If you want Nginx to use TLS v1.2, this is what you need:

  ssl_protocols TLSv1.2;
…and if you compile a recent Nginx from source and bake in OpenSSL 1.1.1 while you do that, you can have TLS v1.3 with a TLS v1.2 fallback, too:

  ssl_protocols TLSv1.3 TLSv1.2;
See also:

https://caniuse.com/#feat=tls1-2

https://caniuse.com/#feat=tls1-3


I don't believe the order in "ssl_protocols" has any relevance. The client and server should negotiate/choose the highest mutually supported protocol version.


Yes, as I wrote in one of the three other threads about this co-ordinated release, the Right Thing isn't a list but a minimum version setting, and if you really want it, maybe a maximum.

Programs like web servers that expose a list here are doing that because the libraries they use did that, not because it makes any sense to configure it this way.

Of course the real fix is to change libraries to offer an appropriate API but handling the distance between what a pre-existing library does out off the box and what users want/need is the whole point of application software.


Imagine that TLS 1.3 is found to have a critical flaw and more vulnerable than TLS 1.2. You then set your min/max to 1.2.

Later TLS 1.4 comes out. How can I allow new TLS 1.4 and existing TLS 1.2 clients without allowing TLS 1.3 clients using your method.

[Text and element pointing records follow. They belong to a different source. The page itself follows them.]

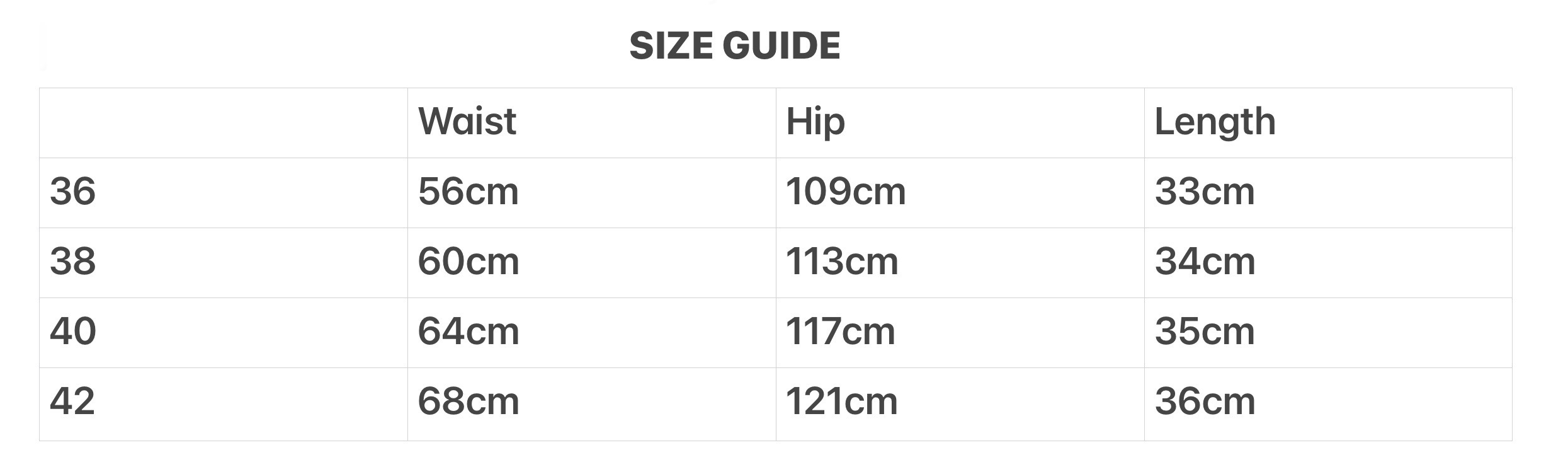This screenshot has height=462, width=1568.
Task: Click the 64cm waist cell
Action: [468, 331]
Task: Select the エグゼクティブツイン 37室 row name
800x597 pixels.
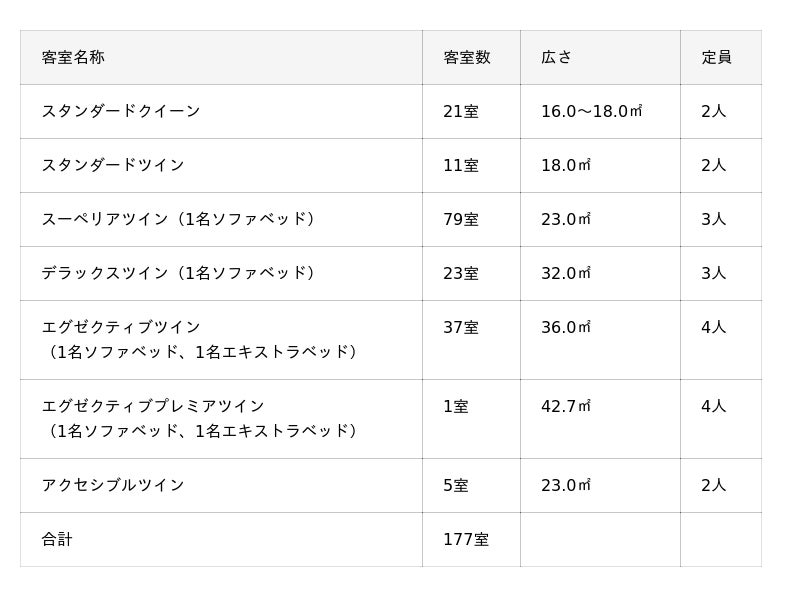Action: [x=121, y=328]
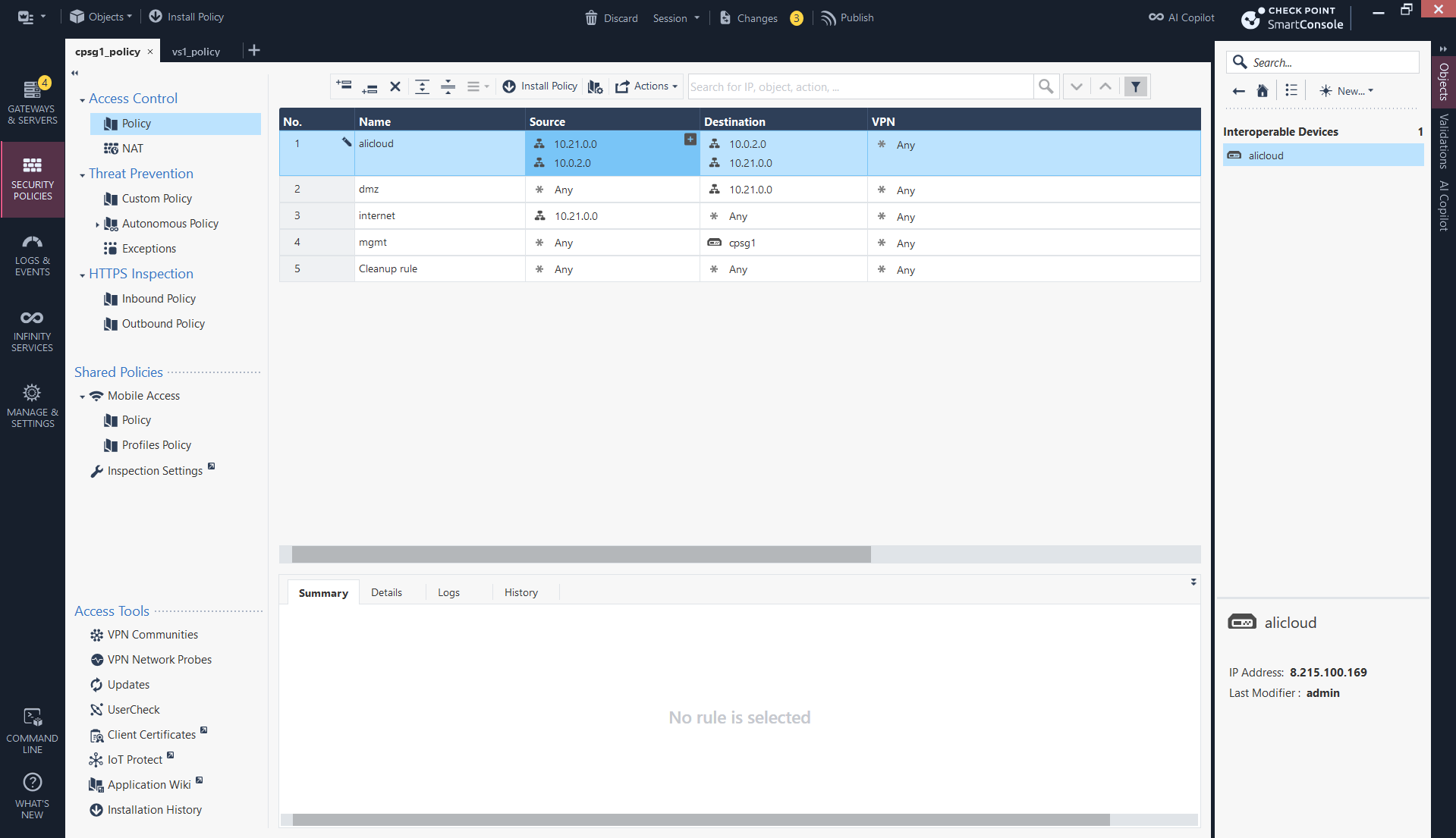The width and height of the screenshot is (1456, 838).
Task: Switch to the vs1_policy tab
Action: point(196,52)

The server software would have to be updated to include a blacklist or go back to being an ordered list.


Why not support both configuration strategies?


Because that gives the application even more chances to do the wrong thing, which is what we were trying to avoid.

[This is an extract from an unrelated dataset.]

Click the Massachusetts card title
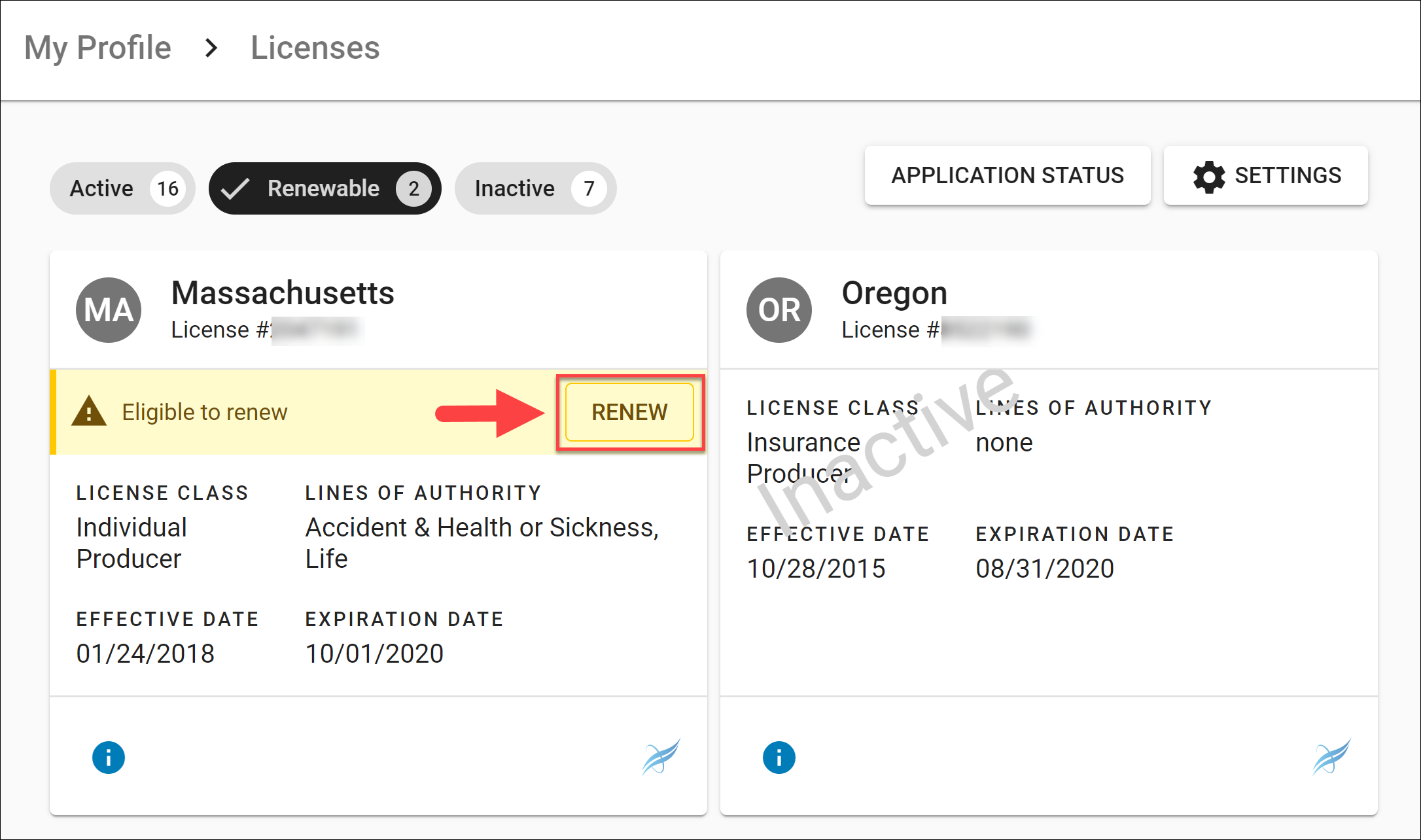Screen dimensions: 1421x840 [x=283, y=292]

As other wrote, this might cause problems when TLS 1.3 contains a major vulnerability TLS 1.4 fixes.

In my opinion, the `ssl_protocols` config should accept a string like "TLSv1.2+ -TLSv1.3", basically stating a minimum version, allowing exclusions and including anything newer. In the same spirit, one should be able to do "TLSv1.0-TLSv1.2" for setting a maximum, with specific exclusions if a new TLS version ever becomes a problem.


If the server hasn't ordered preferences then wouldn't you be trusting that every client is updated enough to understand what "highest" means?

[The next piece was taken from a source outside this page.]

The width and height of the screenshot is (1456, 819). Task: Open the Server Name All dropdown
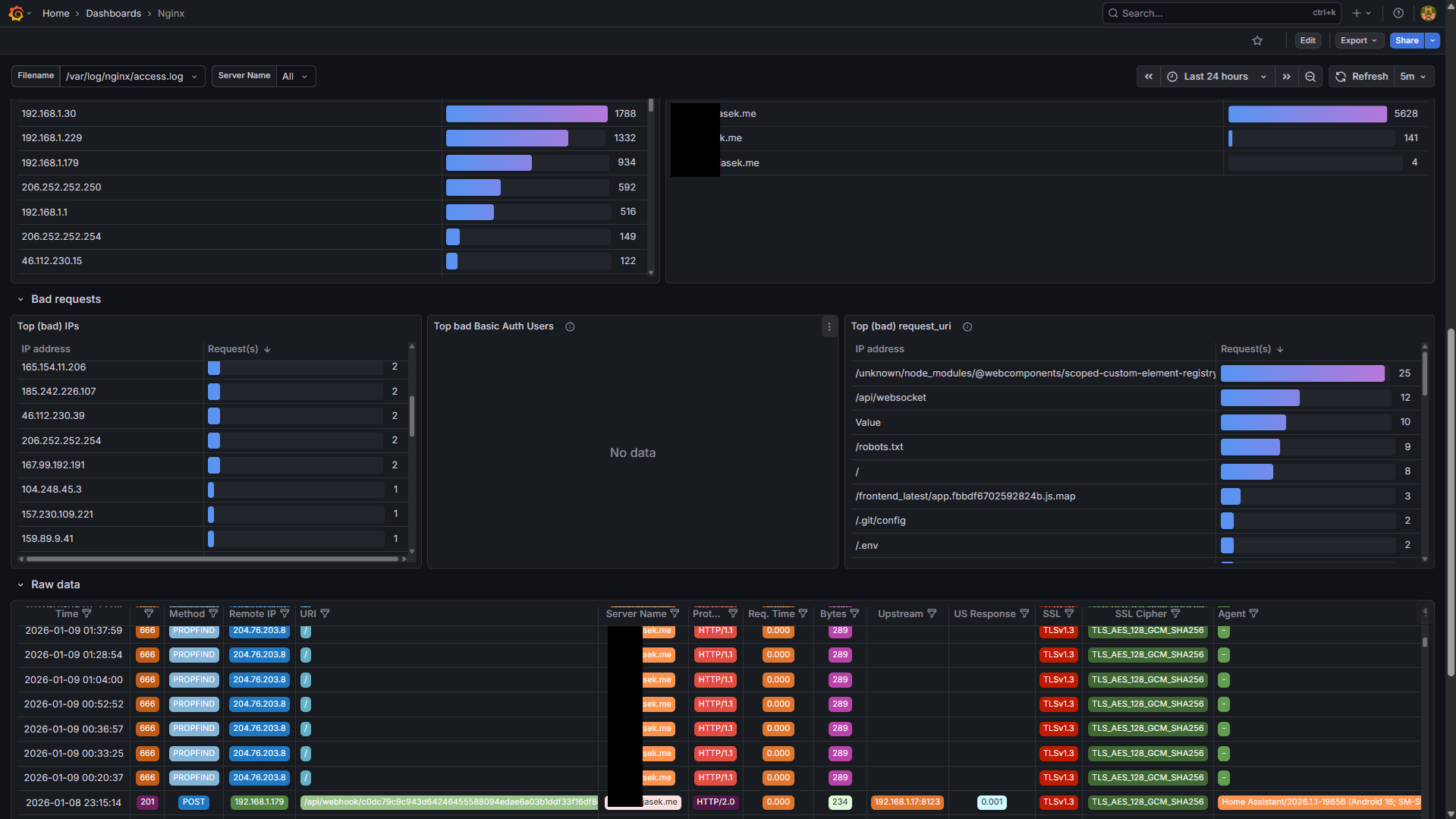(295, 77)
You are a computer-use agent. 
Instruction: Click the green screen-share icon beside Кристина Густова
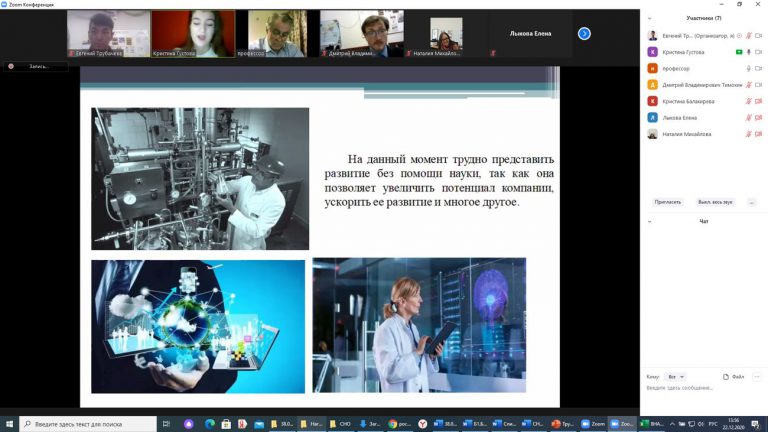coord(739,51)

Perhaps you are thinking of cipher selection, and "prefer server ciphers"? Those are separate tunables.

EDIT: Here is a description of protocol selection: https://en.wikipedia.org/wiki/Transport_Layer_Security#Basic... and shows the basic negotiation phase.

(first two bullet points under the first numbered item)


Since TLS 1.3, version selection is more similar to cipher selection. See https://tools.ietf.org/html/rfc8446#section-4.2.1 : "The extension contains a list of supported versions in preference order, with the most preferred version first."


Why doesn't nginx default to using TLS v1.2 yet? It came out over a decade ago!


It does. https://nginx.org/en/docs/http/ngx_http_ssl_module.html#ssl_...

  Default: ssl_protocols TLSv1 TLSv1.1 TLSv1.2;


So then I don't understand the parent comment. It sounds like if you want TLS v1.2 support, you don't have to do anything special in configuring nginx.


Current defaults are `TLSv1 TLSv1.1 TLSv1.2`. The logic in stating `TLSv1.2` or `TLSv1.3 TLSv1.2` is that you're excluding TLSv1 or TLSv1.1 rather than explicitly including TLSv1.2.


Does this affect other users of NSURL too?